阅读材料:
************

The loss value printed in the log is the current step, and the metric is the average value of previous step.
Epoch 1/20
step 13/13 [==============================] - loss: 0.2466 - 2s/step
Epoch 2/20
step 13/13 [==============================] - loss: 0.0802 - 2s/step
Epoch 3/20
step 13/13 [==============================] - loss: 0.0474 - 2s/step
Epoch 4/20
step 13/13 [==============================] - loss: 0.0340 - 2s/step
Epoch 5/20
step 13/13 [==============================] - loss: 0.0267 - 2s/step
Epoch 6/20
step 13/13 [==============================] - loss: 0.0179 - 2s/step
Epoch 7/20
step 13/13 [==============================] - loss: 0.0215 - 2s/step
Epoch 8/20
step 13/13 [==============================] - loss: 0.0162 - 2s/step
Epoch 9/20
step 13/13 [==============================] - loss: 0.0137 - 2s/step
Epoch 10/20
step 13/13 [==============================] - loss: 0.0099 - 2s/step
step 13/13 [==============================] - loss: 0.0074 - 2s/step
Epoch 12/20
step 13/13 [==============================] - loss: 0.0117 - 2s/step
Epoch 13/20
step 13/13 [==============================] - loss: 0.0065 - 2s/step
step 13/13 [==============================] - loss: 0.0086 - 2s/step
Epoch 15/20
step 13/13 [==============================] - loss: 0.0085 - 2s/step
Epoch 16/20
step 13/13 [==============================] - loss: 0.0067 - 2s/step
Epoch 17/20
step 13/13 [==============================] - loss: 0.0068 - 2s/step
Epoch 18/20
step 13/13 [==============================] - loss: 0.0044 - 2s/step
Epoch 19/20
step 13/13 [==============================] - loss: 0.0069 - 2s/step
Epoch 20/20
step 13/13 [==============================] - loss: 0.0087 - 2s/step
六、模型预测
6.1 预测
我们可以直接使用model.predict接口来对数据集进行预测操作,只需要将预测数据集传递到接口内即可。
predict_results = model.predict(val_dataset)
Predict begin...

************

记录信息:
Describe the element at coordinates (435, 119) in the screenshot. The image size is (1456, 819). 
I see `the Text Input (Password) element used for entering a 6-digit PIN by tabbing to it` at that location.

************

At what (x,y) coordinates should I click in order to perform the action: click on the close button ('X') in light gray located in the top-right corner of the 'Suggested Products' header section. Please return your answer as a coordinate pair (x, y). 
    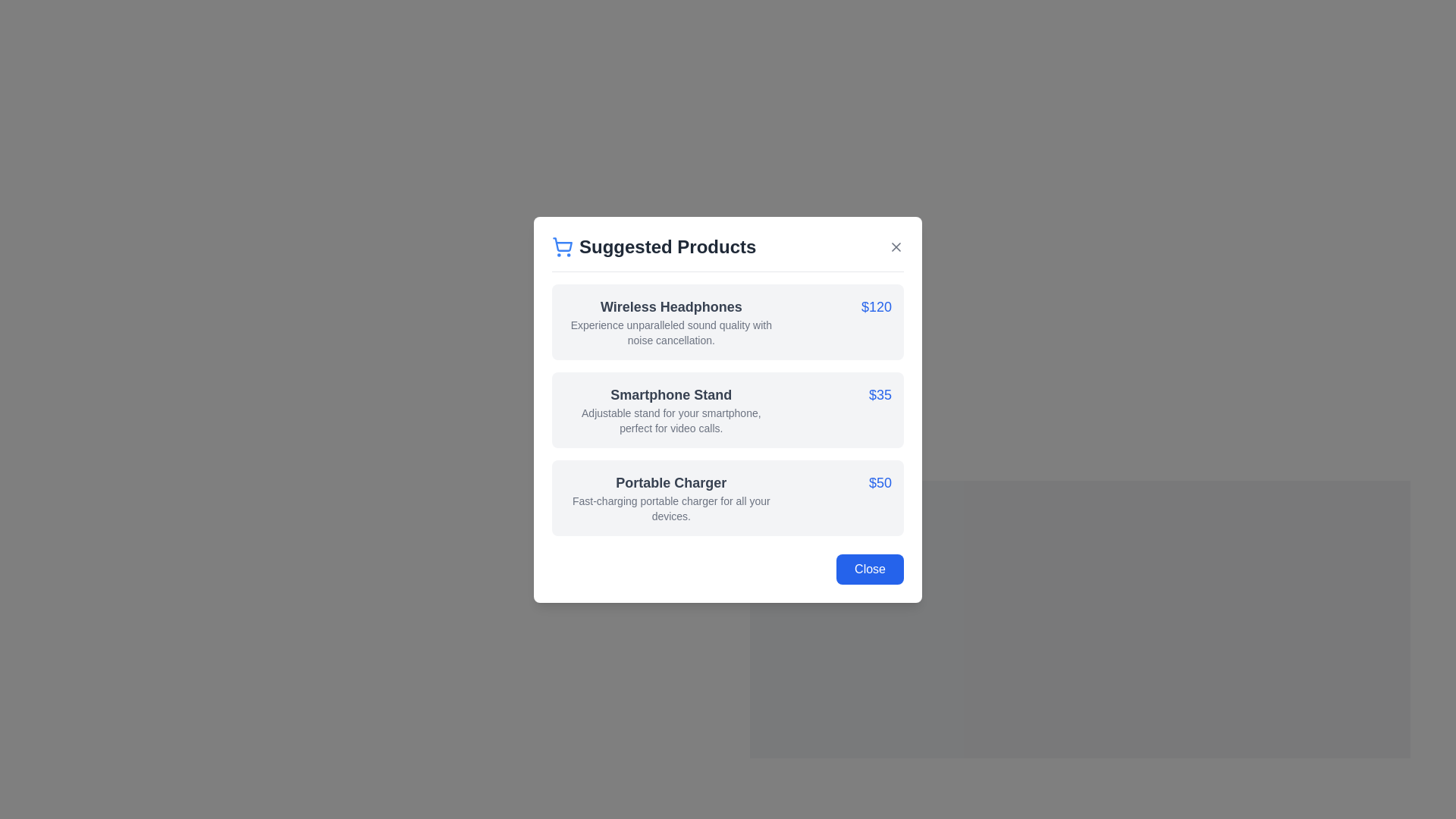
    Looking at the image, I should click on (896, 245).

************

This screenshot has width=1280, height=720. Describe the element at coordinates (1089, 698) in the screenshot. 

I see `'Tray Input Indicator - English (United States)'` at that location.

************

工作任务 1: 这篇模型训练与预测的文字中，有哪些loss值大于0.02？请全部列出。
工作任务 2: 能否从最后一句之后接着写下去，续完这篇模型训练与预测的文字？

任务结果 1: 0.2466、0.0802、0.0474、0.0340、0.0267、0.0215

任务结果 2:
step 100/100 [==============================] - 38ms/step
Predict samples: 100
6.2 定义预测结果可视化函数
import math
import matplotlib.pyplot as plt
from mpl_toolkits.axes_grid1.inset_locator import zoomed_inset_axes
from mpl_toolkits.axes_grid1.inset_locator import mark_inset
def psnr(img1, img2):
"""
PSMR计算函数
"""
mse = np.mean( (img1/255. - img2/255.) ** 2 )
if mse < 1.0e-10:
return 100
PIXEL_MAX = 1
return 20 * math.log10(PIXEL_MAX / math.sqrt(mse))
def plot_results(img, title='results', prefix='out'):
"""
画图展示函数
"""
img_array = np.asarray(img, dtype='float32')
img_array = img_array.astype("float32") / 255.0
fig, ax = plt.subplots()
im = ax.imshow(img_array[::-1], origin="lower")
plt.title(title)
axins = zoomed_inset_axes(ax, 2, loc=2)
axins.imshow(img_array[::-1], origin="lower")
x1, x2, y1, y2 = 200, 300, 100, 200
axins.set_xlim(x1, x2)
axins.set_ylim(y1, y2)
plt.yticks(visible=False)
plt.xticks(visible=False)
mark_inset(ax, axins, loc1=1, loc2=3, fc="none", ec="blue")
plt.savefig(str(prefix) + "-" + title + ".png")
plt.show()
def get_lowres_image(img, upscale_factor):
"""
缩放图片
"""
return img.resize(
(img.size[0] // upscale_factor, img.size[1] // upscale_factor),
Image.BICUBIC,
)
def upscale_image(model, img):
'''
输入小图,返回上采样三倍的大图像
'''
# 把图片复转换到YCbCr格式
ycbcr = img.convert("YCbCr")
y, cb, cr = ycbcr.split()
y = np.asarray(y, dtype='float32')
y = y / 255.0
img = np.expand_dims(y, axis=0) # 升维度到(1,w,h)一张image
img = np.expand_dims(img, axis=0) # 升维度到(1,1,w,h)一个batch
img = np.expand_dims(img, axis=0) # 升维度到(1,1,1,w,h)可迭代的batch
out = model.predict(img) # predict输入要求为可迭代的batch
out_img_y = out[0][0][0] # 得到predict输出结果
out_img_y *= 255.0
# 把图片复转换回RGB格式
out_img_y = out_img_y.reshape((np.shape(out_img_y)[1], np.shape(out_img_y)[2]))
out_img_y = Image.fromarray(np.uint8(out_img_y), mode="L")
out_img_cb = cb.resize(out_img_y.size, Image.BICUBIC)
out_img_cr = cr.resize(out_img_y.size, Image.BICUBIC)
out_img = Image.merge("YCbCr", (out_img_y, out_img_cb, out_img_cr)).convert(
"RGB"
)
return out_img
def main(model, img, upscale_factor=3):
# 读取图像
with open(img, 'rb') as f:
img = Image.open(io.BytesIO(f.read()))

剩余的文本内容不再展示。